Tanto al fine di promuovere il nostro territorio dal punto di vista turistico. Per il Salento, infatti, il turismo oggi rappresenta una delle risorse più importanti”. A pochi giorni da questa dichiarazione, pare evidente che qualcuno abbia deciso di cavalcare questa proposta.

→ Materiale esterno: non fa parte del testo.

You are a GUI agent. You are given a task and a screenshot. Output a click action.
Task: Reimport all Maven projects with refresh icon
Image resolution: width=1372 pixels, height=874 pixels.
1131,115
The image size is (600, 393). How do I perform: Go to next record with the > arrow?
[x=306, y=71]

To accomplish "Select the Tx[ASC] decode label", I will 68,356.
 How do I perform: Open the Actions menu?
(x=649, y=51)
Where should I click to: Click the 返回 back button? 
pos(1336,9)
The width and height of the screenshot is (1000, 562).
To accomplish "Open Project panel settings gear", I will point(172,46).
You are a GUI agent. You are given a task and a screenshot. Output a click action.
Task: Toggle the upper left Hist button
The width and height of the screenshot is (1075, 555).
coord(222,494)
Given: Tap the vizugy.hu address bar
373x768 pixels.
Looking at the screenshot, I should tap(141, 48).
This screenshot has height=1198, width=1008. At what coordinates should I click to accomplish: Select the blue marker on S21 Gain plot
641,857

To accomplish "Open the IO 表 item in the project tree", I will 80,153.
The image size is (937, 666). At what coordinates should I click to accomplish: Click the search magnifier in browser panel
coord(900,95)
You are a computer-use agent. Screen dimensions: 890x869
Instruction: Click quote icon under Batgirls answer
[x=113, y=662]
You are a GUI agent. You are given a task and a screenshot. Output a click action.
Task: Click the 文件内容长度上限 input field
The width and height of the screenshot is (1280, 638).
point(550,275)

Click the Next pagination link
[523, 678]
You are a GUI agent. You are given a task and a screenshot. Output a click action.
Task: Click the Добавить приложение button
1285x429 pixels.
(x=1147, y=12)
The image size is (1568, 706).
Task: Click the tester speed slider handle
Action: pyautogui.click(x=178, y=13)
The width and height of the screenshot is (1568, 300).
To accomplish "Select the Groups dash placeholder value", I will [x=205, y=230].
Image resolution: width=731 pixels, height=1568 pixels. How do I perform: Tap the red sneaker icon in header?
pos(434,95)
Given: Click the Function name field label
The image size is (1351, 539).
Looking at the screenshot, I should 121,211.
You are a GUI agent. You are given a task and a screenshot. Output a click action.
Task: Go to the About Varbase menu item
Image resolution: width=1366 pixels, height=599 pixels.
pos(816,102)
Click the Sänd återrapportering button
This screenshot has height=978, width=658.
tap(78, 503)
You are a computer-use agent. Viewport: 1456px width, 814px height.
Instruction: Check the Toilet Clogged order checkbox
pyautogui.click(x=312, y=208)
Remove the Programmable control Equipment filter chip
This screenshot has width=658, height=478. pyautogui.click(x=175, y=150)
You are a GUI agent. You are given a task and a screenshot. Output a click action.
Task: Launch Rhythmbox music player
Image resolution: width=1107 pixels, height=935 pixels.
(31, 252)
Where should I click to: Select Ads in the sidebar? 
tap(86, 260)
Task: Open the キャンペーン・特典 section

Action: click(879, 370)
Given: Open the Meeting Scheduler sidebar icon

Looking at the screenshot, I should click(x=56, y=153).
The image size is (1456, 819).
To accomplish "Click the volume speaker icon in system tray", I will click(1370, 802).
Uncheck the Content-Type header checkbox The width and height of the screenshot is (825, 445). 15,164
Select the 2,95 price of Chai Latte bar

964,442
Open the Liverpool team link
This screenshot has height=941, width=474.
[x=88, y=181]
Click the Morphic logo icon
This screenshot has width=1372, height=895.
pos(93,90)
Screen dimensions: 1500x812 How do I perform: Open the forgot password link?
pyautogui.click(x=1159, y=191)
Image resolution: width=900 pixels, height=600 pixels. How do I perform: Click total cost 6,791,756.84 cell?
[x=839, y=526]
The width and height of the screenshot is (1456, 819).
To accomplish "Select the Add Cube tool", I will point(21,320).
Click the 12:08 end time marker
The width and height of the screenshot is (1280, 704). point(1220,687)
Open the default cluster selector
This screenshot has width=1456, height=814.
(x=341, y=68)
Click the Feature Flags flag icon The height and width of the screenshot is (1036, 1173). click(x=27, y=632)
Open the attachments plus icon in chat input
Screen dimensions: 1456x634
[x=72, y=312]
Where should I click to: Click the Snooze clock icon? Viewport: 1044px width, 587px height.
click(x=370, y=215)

Lo denuncia il Vice Presidente commissione regionale trasporti Marcello Rollo (PdL), che accusa “alcuni esponenti politici, tra cui il senatore Costa (anche lui appartenente al PdL N.d.R.)” di voler rilanciare “forse soltanto in chiave elettorale” la proposta di Galatina come unico scalo di servizio per il Salento. “Andrebbe ricordato al Senatore – prosegue Rollo – che proprio il ministro Fitto, da Presidente Regionale, intuì la grande valenza strategica di un epicentro aeroportuale a Brindisi a servizio dell’intero grande Salento che oggi si avvia ad essere sempre più una realtà socio economica omogenea comprendente le province di Brindisi, Lecce e Taranto”.
Al Salento, come all’intera ragione, non servono queste logiche “di campanile”, ma una programmazione comune. “Occorre – conclude Rollo – che le richieste del territorio trovino una loro logica unitaria soprattutto in questa fase che appare sempre più pericolosa per una politica regionale impostata esclusivamente sullo sviluppo barese”.